Greenways are nothing new for Charlotte. These pedestrian and bicycle paths are scattered throughout the county, but most sections are only a few miles long. That’s about to change. A project is in the works to link some of these paved paths and create one continuous greenway from Pineville northeast to the Cabarrus County line. The effort isn’t just about recreation, but also economic development.
Bicyclist Dean Brodhag and his friend are out for a leisurely ride along the Little Sugar Creek Greenway just east of uptown.
“It’s a hot day and we’re just trying to truncate our time so we get to the nice greenways and not spend time on the side streets and such,” says Brodhag.
But they’re not just bikers. They’re also consumers. They plan to stop to get a cool drink at a restaurant along the way. That’s part of the reason developers like Edens, the owner of Park Road Shopping Center in South Charlotte, see a benefit to being located close to the greenway.
“When we first bought this center one of the greatest assets that we saw, even though we didn’t own it or control it, was this Sugar Creek Greenway,” Lyle Darnall with Edens tells city council members.
They’re on a tour of the greenways. The county now has 42 miles of them. The plan is to create a 26 mile continuous greenway called the Cross Charlotte Trail, by linking some existing trails and building the rest. The idea is the longer the greenway the more usage and development dollars it attracts.

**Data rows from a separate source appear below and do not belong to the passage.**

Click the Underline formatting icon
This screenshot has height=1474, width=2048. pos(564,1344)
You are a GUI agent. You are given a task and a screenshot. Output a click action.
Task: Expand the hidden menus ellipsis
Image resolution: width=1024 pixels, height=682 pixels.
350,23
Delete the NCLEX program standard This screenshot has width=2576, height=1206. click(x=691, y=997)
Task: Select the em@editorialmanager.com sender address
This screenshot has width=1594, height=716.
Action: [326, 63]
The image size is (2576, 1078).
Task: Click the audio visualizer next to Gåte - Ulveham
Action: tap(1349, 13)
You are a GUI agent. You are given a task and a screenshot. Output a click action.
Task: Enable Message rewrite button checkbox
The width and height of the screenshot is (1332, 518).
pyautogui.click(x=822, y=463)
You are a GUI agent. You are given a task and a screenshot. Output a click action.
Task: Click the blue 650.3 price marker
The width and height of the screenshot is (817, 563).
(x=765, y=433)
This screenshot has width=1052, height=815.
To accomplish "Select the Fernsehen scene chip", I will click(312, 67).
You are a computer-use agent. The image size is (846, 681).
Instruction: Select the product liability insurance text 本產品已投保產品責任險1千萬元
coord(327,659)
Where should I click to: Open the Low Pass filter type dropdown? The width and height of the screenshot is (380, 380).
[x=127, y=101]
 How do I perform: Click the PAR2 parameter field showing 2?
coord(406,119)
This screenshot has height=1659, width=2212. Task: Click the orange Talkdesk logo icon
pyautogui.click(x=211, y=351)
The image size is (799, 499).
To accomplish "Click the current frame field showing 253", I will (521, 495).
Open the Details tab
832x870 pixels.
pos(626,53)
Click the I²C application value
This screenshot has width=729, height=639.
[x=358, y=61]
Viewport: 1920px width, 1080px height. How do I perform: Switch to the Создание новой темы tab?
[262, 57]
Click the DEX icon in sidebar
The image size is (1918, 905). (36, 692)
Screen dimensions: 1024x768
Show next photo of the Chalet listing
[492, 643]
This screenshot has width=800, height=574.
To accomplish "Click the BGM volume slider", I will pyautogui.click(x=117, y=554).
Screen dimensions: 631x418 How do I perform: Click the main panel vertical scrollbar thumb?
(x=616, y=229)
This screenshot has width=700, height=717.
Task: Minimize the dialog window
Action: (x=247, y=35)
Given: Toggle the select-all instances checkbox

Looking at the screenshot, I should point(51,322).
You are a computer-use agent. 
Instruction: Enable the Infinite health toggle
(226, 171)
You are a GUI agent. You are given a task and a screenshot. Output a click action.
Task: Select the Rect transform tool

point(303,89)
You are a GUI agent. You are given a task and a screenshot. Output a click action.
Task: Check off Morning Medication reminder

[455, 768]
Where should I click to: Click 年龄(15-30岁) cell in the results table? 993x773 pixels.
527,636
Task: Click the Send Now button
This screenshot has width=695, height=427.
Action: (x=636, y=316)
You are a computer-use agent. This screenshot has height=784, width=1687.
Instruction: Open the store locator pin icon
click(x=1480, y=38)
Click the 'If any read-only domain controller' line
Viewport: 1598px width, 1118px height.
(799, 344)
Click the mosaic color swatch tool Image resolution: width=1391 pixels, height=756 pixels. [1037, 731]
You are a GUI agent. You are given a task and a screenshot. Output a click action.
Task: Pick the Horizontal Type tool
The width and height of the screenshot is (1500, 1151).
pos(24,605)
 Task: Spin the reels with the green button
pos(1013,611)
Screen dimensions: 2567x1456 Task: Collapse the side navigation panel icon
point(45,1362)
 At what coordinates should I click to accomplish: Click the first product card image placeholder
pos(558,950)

Darnall tells them he’s seen a lot of developments located on greenways all over the country. He says the ones that truly work are “fascinating” to see how much they mean to the community.
Developers in the early twentieth century envisioned such breezy paths for Charlotte, but Mecklenburg County first got serious about them in the 1980s. At that time many cities began turning their best land taken up by abandoned industrial facilities into parks and trails.
“It was really a consciousness changing where people started to realize this was not a constraint, this was an opportunity. That was the genesis of the changed thinking of green space and economic development,” says Ed McMahon with the Urban Land Institute.
Baltimore has the Inner Harbor. Charleston has Waterfront Park. Here, local leaders want the Cross Charlotte Trail. It’s expected to cost about $35 million. Much of that would come from a bond package going before voters next year.
A bus shuttles city council in between greenways. The tour isn’t about persuading city council to support the trail. They already do.
“All of this territory from the northern part of Mecklenburg County to Charlotte to the South Carolina line, you open all of that territory for re-development and development,” says Mayor Pro-Tem Michael Barnes.
The tour is more a feel-good session about the work accomplished and the work to come. They stop at a section of Little Sugar Creek Greenway with wide paths, fountains and sculptures.
Little Sugar Creek used to be one of the most polluted streams in the state. Barrels of perfume used to hang off the bridges to cover the stench of the creek. Parts of the creek were enclosed in concrete slabs up until a few years ago.
Now, the Metropolitan complex with its five restaurant terraces, office suites, and dozens of condos overlook this section of the creek. Its developer Peter Pappas tells the group he had to persuade tenants the location would be a big plus.
“Now that they’re here and now that the greenway is finished, it’s working very well. But that was a challenge early on,” says Pappas.
Further down the path, a 300-unit apartment complex is going up, trying to lure residents with the tagline, “explore your backyard one mile at a time.” There’s certainly a lot of momentum for development so close to uptown, but the trail will also go through many struggling parts of the county.
“The true test of it will be as we approach neighborhoods that perhaps were neglected. As we try to improve those, how do we cultivate both the people that live there now as well as the people who want to live there,” asks council member Vi Lyles.
If the bond passes, the trail’s southern portion stretching from Pineville to uptown is expected to be completed in the next four years. The northern portion through NODA and past UNC Charlotte would take longer.